Additionally, the Financial Services Commission plans to transition the debt collection industry from a registration system to a licensing system to improve long-standing and excessive collection practices. This change aims to strengthen debtor protection through effective management and oversight and to eliminate regulatory arbitrage. Consequently, only corporations with over 50% investment from financial companies that include at least five professionals, such as lawyers, and meet cybersecurity requirements will be allowed to operate in the debt collection industry.

To curb excessive collection incentives, the Financial Services Commission will also restrict the dual operation of lending and loan brokerage businesses.
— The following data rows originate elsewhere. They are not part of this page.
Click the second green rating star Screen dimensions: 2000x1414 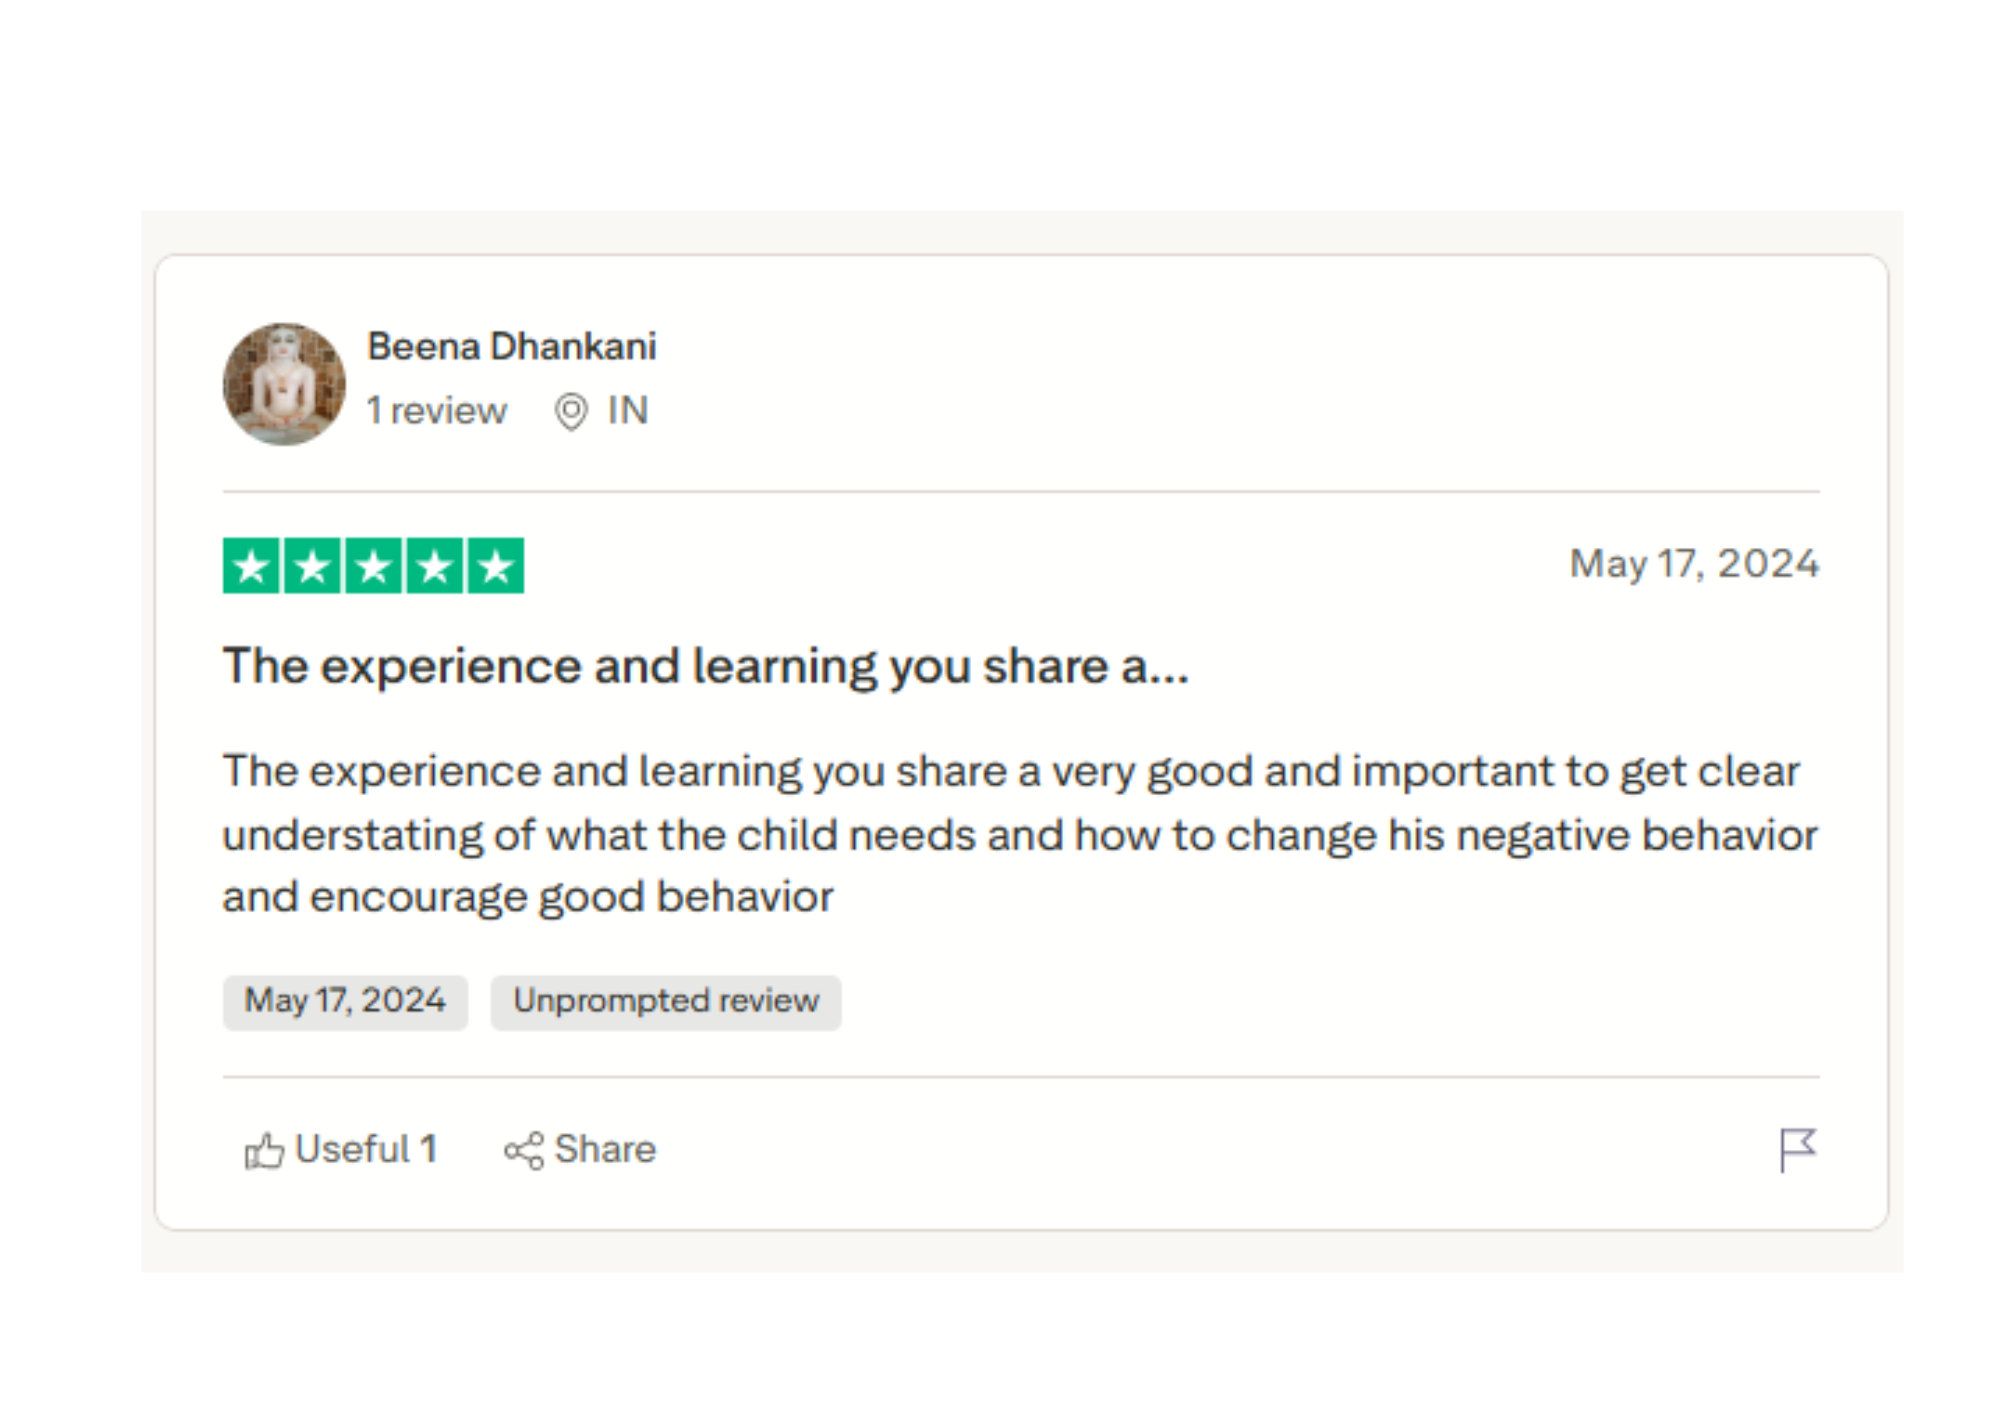[x=312, y=566]
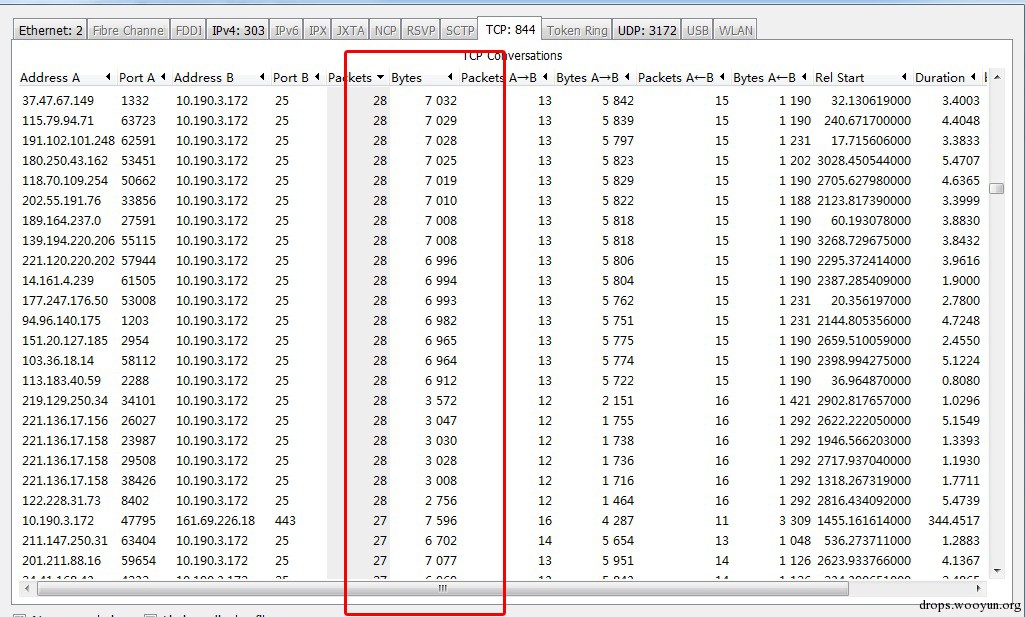Open the IPv4: 303 tab
Viewport: 1025px width, 617px height.
click(238, 30)
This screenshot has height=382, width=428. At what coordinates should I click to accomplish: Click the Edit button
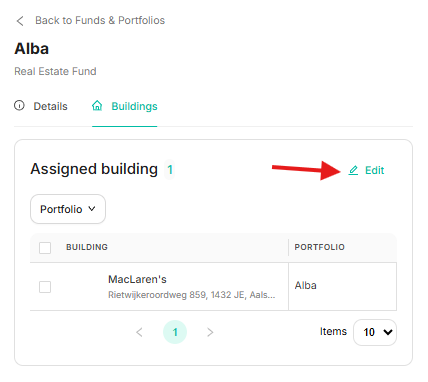tap(366, 170)
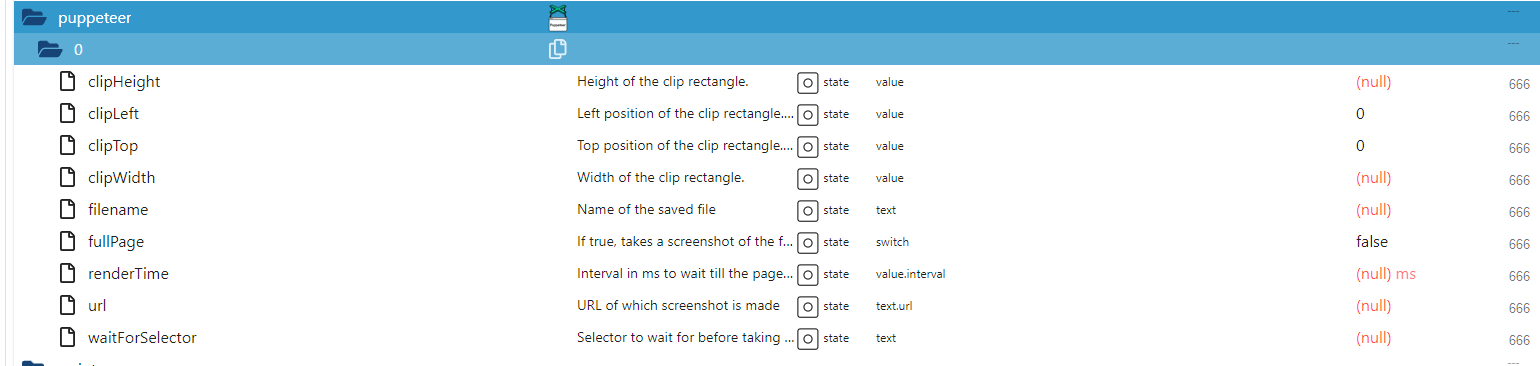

This measure aims to reduce the practice of repeatedly engaging in excessive collections after acquiring long-term delinquent debts and to embed debtor protection within the system.

The Financial Services Commission plans to prepare a legislative amendment to the Moneylending Business Act, which includes the transition to a licensing system for the debt collection industry, by August and aims to complete the legislative process in the National Assembly by the end of the year. The financial sector anticipates increased pressure for both the expansion of low-income financial services and the tightening of debt collection regulations.

Chairman Lee stated, "We will ensure that inclusive finance is not a temporary measure but a structure that operates sustainably within financial companies and the financial system. We will thoroughly discuss and institutionalize this through the promotion team. If the transition to a licensing system for the debt collection industry is implemented smoothly, the industry will qualitatively grow, supporting the credit system while protecting debtors and transforming into a trustworthy market."



* This article has been translated by AI.